Os pesquisadores descobriram que, uma vez detectados, os hackers rapidamente mudam suas dependências para diferentes contas. Após a descoberta do colortoolsv2, eles começaram a usar mimelibv2, e depois mudaram para mw3ha31q e cnaovalles, comportamentos que resultaram na inflação do número de submissões e na inserção de dependências maliciosas.

A ReversingLabs ligou esta atividade à Ghost Network da Stargazer, que é um sistema de contas coordenadas destinado a aumentar a credibilidade de repositórios maliciosos. O alvo deste ataque são os desenvolvedores que buscam ferramentas de criptomoeda de código aberto, que podem confundir dados estatísticos exagerados do GitHub como indicadores de contas legítimas.

Ameaças contínuas que o ecossistema de blockchain enfrenta

O ataque descoberto desta vez não é um caso isolado. Em março de 2025, a ResearchLabs descobriu outros pacotes npm maliciosos, que modificaram pacotes Ethers legítimos com código que ativa um shell reverso. Além disso, também foram encontrados dois pacotes npm, Ether-provider2 e ethers-providerZ, que contêm código malicioso.

Ao refletir sobre o passado, o incidente de dezembro de 2024, onde o pacote ultralytics do PyPI foi invadido para espalhar malware de mineração de criptomoedas, assim como os casos de uso de plataformas confiáveis como Google Drive e GitHub Gist para esconder código malicioso, demonstram a diversidade desse tipo de ataque.

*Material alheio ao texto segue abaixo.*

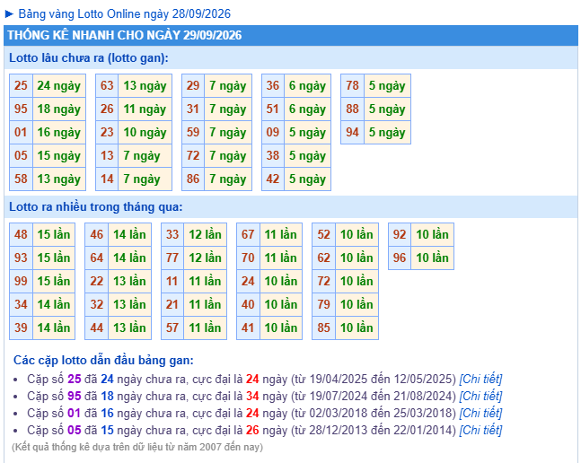Open Chi tiết link for cặp số 95
Viewport: 581px width, 463px height.
(480, 396)
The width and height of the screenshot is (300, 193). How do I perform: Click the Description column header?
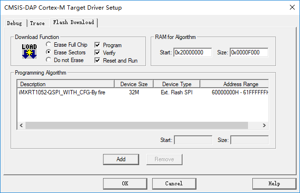point(65,84)
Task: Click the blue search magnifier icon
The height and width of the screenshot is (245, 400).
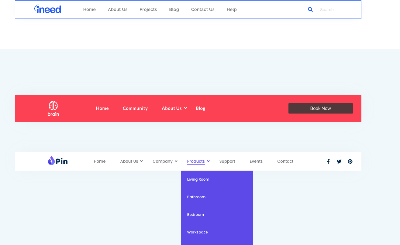Action: 310,9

De acordo com pesquisas, em 2024 foram registrados 23 incidentes de cadeia de suprimentos relacionados a criptomoedas, envolvendo malware e vazamentos de dados.

Sugestões de Segurança e Perspectivas Futuras

Os pesquisadores da ReversingLabs, Valentic, enfatizaram que essa descoberta destaca como as estratégias de evasão de detecção de atacantes maliciosos direcionadas a projetos de código aberto e desenvolvedores estão evoluindo rapidamente. Ela alertou os desenvolvedores a avaliarem cuidadosamente a legitimidade das bibliotecas de código aberto antes de adotá-las, pois indicadores como número de estrelas, número de envios e quantidade de mantenedores podem ser facilmente manipulados.

Apesar de os pacotes npm relacionados terem sido removidos e as contas do GitHub correspondentes terem sido fechadas, este evento revela que o ecossistema de ameaças de software está em constante evolução. Desenvolvedores e especialistas em segurança precisam permanecer vigilantes e adotar medidas de validação mais rigorosas para enfrentar essas ameaças cada vez mais complexas.